Record set:
⁂

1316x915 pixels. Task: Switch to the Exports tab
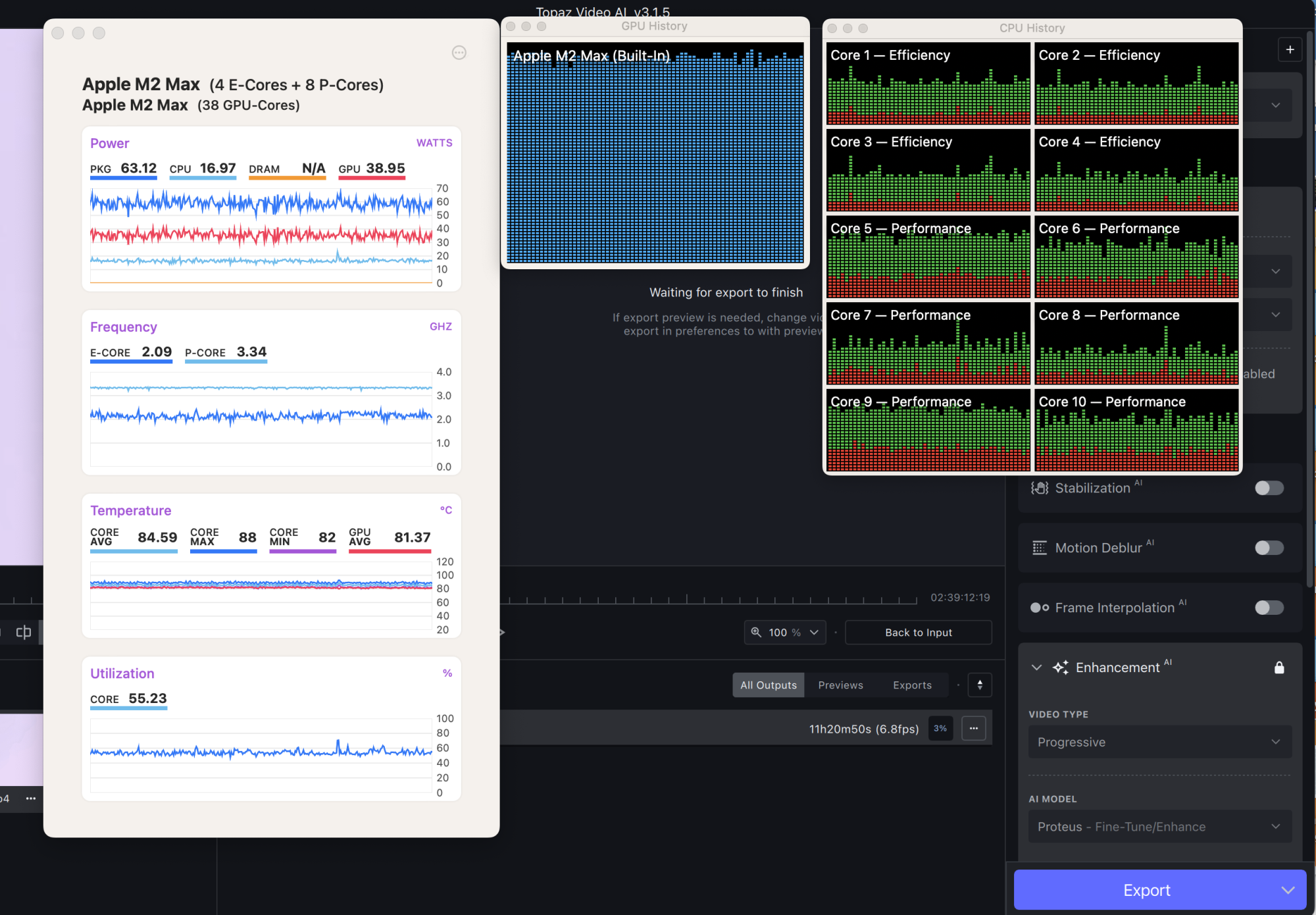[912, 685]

⁂

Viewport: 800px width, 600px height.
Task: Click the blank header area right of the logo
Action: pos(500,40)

⁂

Goal:
Quote the records verbatim from the line with "Viewport: 800px width, 600px height." up to and including the line with "Action: pos(500,40)".

The answer:
Viewport: 800px width, 600px height.
Task: Click the blank header area right of the logo
Action: pos(500,40)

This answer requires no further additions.